Saturday, August 18, 2018
Rubric Nazis. . .
There are those who presume that the worship wars among Lutherans are akin to the skirmishes between the Rubric Nazis who expect perfection and those who exercise some discretion with respect to the rules. Of course, if you advocate for the Divine Service, if you wear Eucharistic vestments, if you care about ceremonies, well, then you must be a card carrying member of the rubric police. At least that is how many of us are characterized. In reality it is probably the opposite. Those who advocate for a wide variety on Sunday morning and who basically think just about anything goes (except, of course, following the red letters) are more likely policing what happens on Sunday morning -- if only to preserve the freedom to ignore the rubrics!
In general, nearly all the folks I know who value the liturgy, ceremony, vestments, chanting, etc., are more interested in preserving reverence and dignity among Lutherans than enforcing an ideal of what must be done. In general, the rubrics do not advocate for a high church service at all. They are pretty middle of the road and mostly routine, common sense guidelines toward the path of reverence, dignity, and integrity. But some among us seem to take a rather adolescent joy out of flaunting the rules for the sake of being bad, being a rebel, and being independent of the book. I am not sure whether there is anything more to this than the secret sinful joy of breaking a commandment and then acting like its nothing all that bad because everyone does it in one form or another. I suspect that there are those who have some sort of theological principle involved in their disdain for the red letters but I fear it is less a theological problem than a personality one.
Let me say it clearly. The Missouri Synod in particular and Lutheranism in general is NOT in danger of being captive to the red letter rules in every hymnal.

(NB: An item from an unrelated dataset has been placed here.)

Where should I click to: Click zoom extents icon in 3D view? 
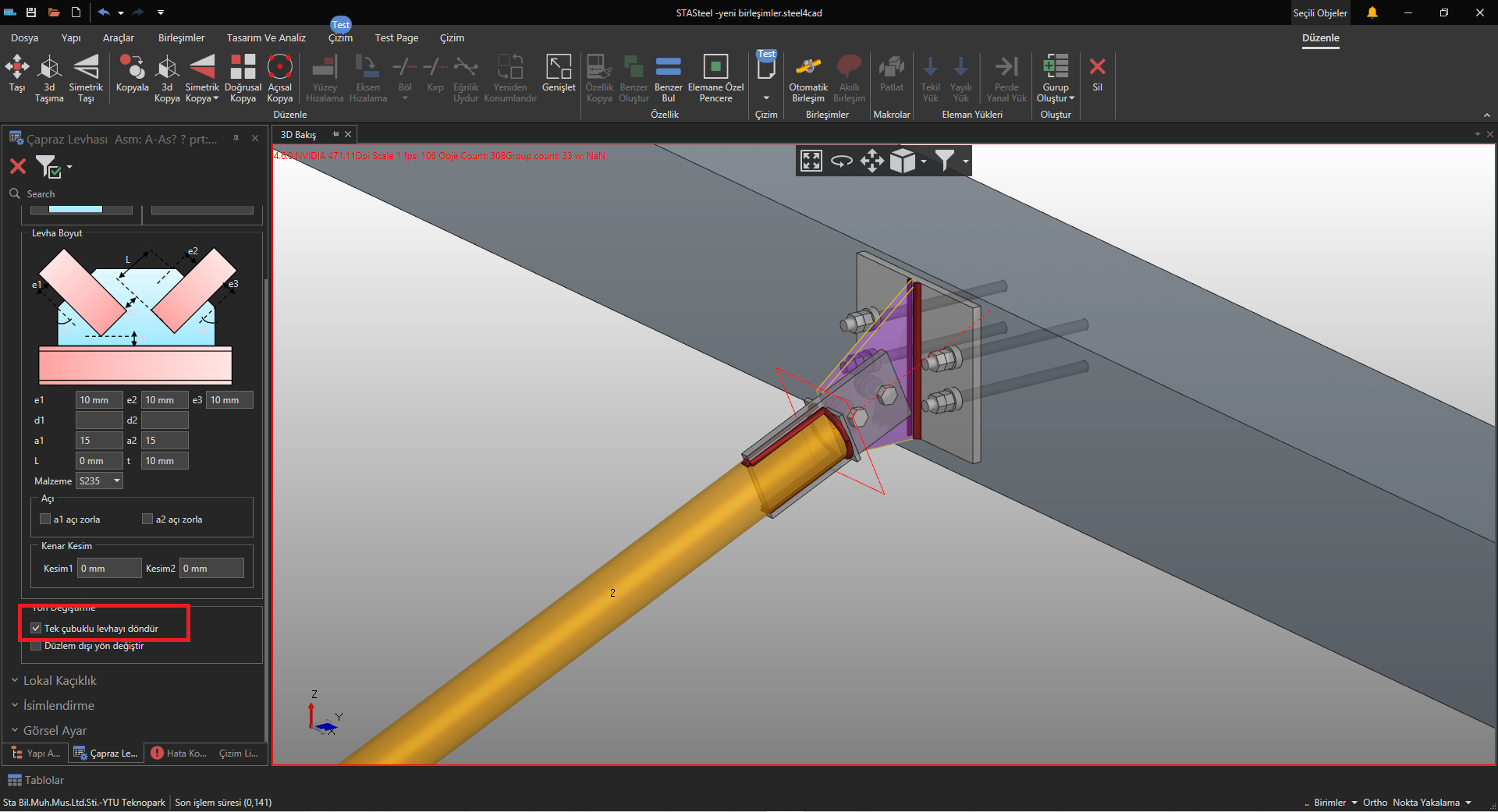click(811, 161)
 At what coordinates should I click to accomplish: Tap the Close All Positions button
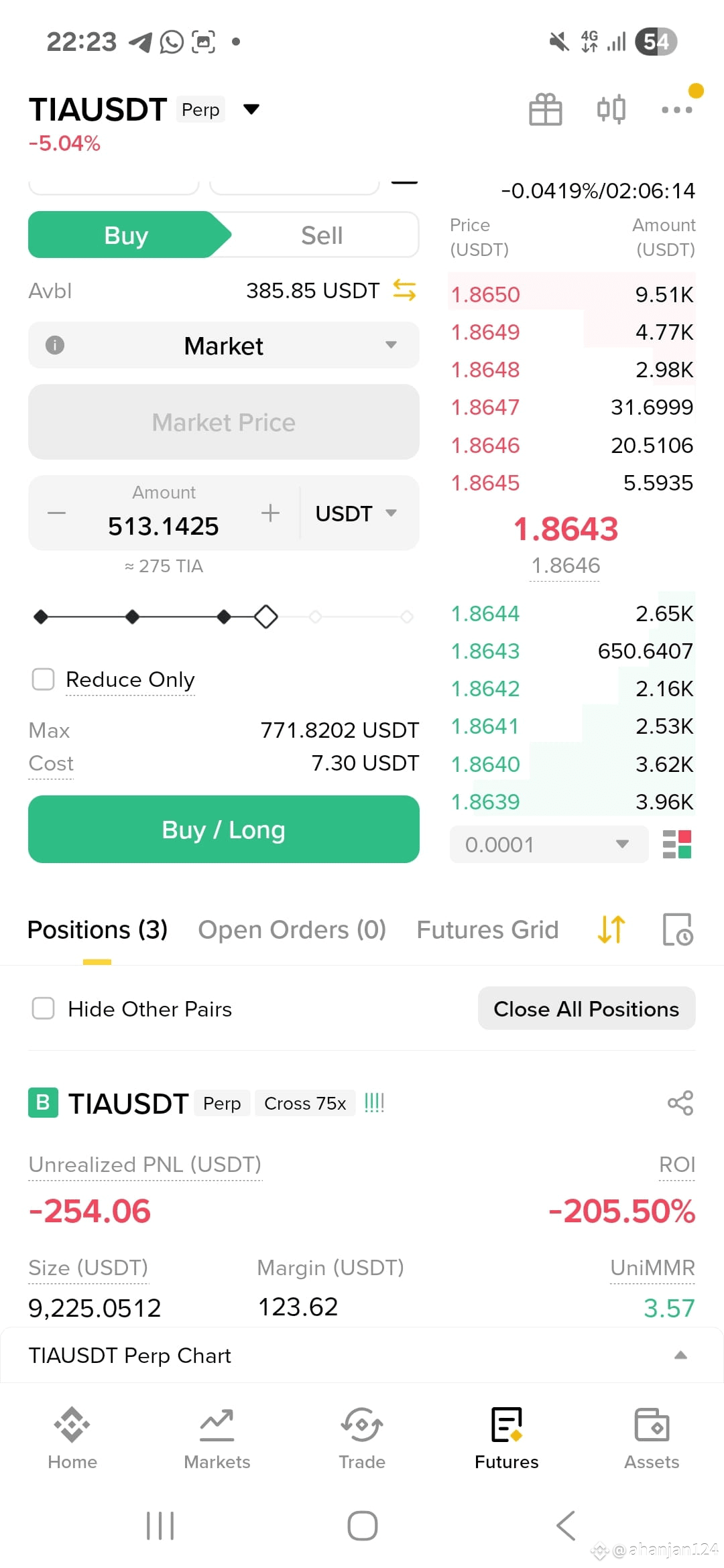(587, 1008)
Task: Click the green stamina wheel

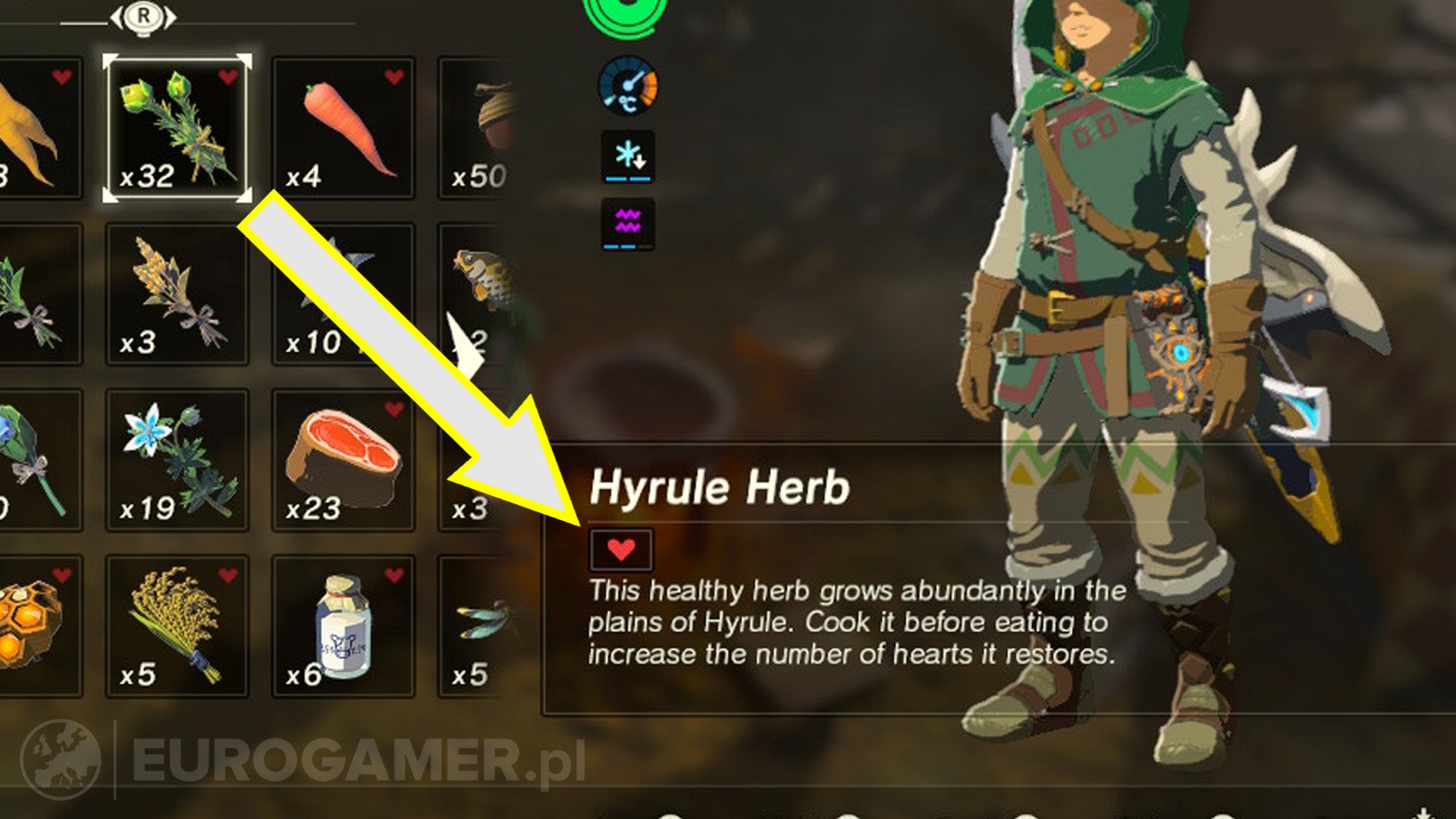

We as Lutherans have too many convenient justifications to give authority to our independence -- especially adiaphora! We are not likely soon to be forced into compliance by anyone or any kind of authority. I am not saying this because it is a good thing but because that is our nature. Furthermore, I do not believe that I or anyone I know is actually trying to make people do the liturgy exactly the same. What we are interested in is following the form, what some describe as the ordo and what others refer to as page numbers in our official worship books. What we are interested in is taking the rubrics seriously for the sake of the faith -- even if you choose to depart from them. What we are most interested in is to see is furthering the cause of reverence, mystery, awe, and the acknowledgement that God's presence is a place of holiness to be approached with humility and respect.
I do not know of anyone who wants rubric police or to actually be a member of such a force. So lets just leave that one off the table. This is not about that. It is about something far more important. It is about reverence and awe and about worship which reflects the same integrity of our Confessions.